→ Task description:
Those lines of the following listing which contain the string "agent" should be returned.
━━━ Task input ━━━
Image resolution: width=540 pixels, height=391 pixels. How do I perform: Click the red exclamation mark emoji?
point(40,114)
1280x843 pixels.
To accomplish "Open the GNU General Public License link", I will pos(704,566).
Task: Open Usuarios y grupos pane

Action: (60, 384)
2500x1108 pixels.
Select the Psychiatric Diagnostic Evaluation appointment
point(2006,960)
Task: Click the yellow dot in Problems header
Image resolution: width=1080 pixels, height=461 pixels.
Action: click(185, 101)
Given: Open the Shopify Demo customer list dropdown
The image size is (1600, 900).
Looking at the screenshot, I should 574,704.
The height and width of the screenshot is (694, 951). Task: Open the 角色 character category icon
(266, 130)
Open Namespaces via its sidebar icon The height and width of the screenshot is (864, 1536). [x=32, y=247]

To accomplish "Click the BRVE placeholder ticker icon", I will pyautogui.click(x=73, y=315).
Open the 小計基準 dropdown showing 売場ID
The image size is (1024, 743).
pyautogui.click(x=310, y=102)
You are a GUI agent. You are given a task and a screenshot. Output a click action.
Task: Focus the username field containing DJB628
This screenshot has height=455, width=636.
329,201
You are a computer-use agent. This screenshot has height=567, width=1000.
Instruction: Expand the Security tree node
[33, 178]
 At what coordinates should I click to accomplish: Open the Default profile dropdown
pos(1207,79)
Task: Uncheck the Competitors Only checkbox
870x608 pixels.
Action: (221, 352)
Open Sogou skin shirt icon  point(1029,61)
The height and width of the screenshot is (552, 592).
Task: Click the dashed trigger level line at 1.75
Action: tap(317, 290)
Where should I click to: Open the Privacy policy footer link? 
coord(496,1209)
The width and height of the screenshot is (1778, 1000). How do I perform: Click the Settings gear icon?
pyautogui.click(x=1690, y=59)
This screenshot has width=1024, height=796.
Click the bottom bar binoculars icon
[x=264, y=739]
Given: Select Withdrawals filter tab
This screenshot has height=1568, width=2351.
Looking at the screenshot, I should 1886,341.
━━━
→ Output for this exercise:
You are a GUI agent. You are given a task and a screenshot. Output a click action.
You are a computer-use agent. This screenshot has height=567, width=1000.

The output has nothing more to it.